<<<<

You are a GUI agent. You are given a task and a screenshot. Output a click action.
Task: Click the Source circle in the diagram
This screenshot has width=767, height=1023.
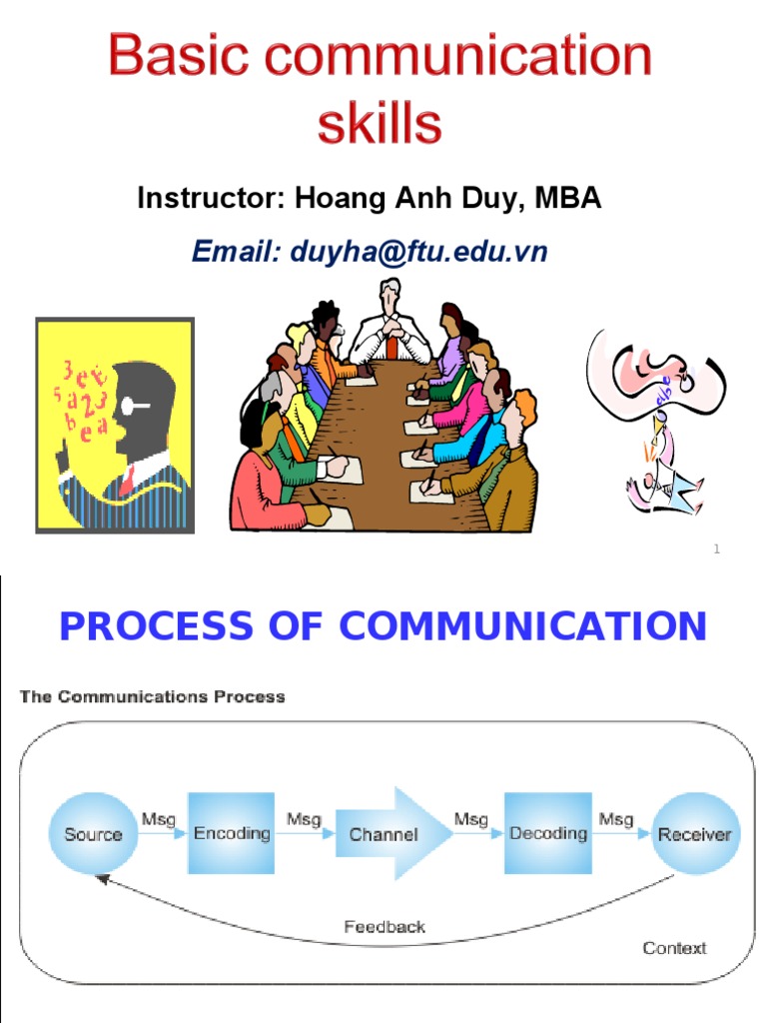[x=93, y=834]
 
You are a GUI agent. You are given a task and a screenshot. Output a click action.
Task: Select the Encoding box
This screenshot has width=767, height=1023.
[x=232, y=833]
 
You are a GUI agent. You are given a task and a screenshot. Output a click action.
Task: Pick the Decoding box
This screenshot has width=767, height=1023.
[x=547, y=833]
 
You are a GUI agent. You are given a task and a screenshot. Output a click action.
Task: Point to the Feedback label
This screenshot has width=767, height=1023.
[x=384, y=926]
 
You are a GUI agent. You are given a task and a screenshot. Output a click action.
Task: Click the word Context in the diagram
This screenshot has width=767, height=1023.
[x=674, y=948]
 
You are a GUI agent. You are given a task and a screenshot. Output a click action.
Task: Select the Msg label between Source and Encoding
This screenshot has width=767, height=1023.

>>>>

◆ **Exercise details**
Reproduce all of the records above word for word, leaving out the pictures.

◆ **Problem solution**
You are a GUI agent. You are given a task and a screenshot. Output a click action.
Task: Click the Source circle in the diagram
This screenshot has width=767, height=1023.
[x=93, y=834]
 
You are a GUI agent. You are given a task and a screenshot. Output a click action.
Task: Select the Encoding box
This screenshot has width=767, height=1023.
[x=232, y=833]
 
You are a GUI agent. You are given a task and a screenshot. Output a click action.
Task: Pick the Decoding box
This screenshot has width=767, height=1023.
[x=547, y=833]
 
You are a GUI agent. You are given a task and a screenshot. Output a click action.
Task: Point to the Feedback label
This screenshot has width=767, height=1023.
[x=384, y=926]
 
You are a GUI agent. You are given a task and a screenshot. Output a click action.
Task: Click the word Context in the diagram
This screenshot has width=767, height=1023.
[x=674, y=948]
 
You are a GUI agent. You are given a task and a screenshot. Output a click action.
Task: Select the Msg label between Source and Encoding
This screenshot has width=767, height=1023.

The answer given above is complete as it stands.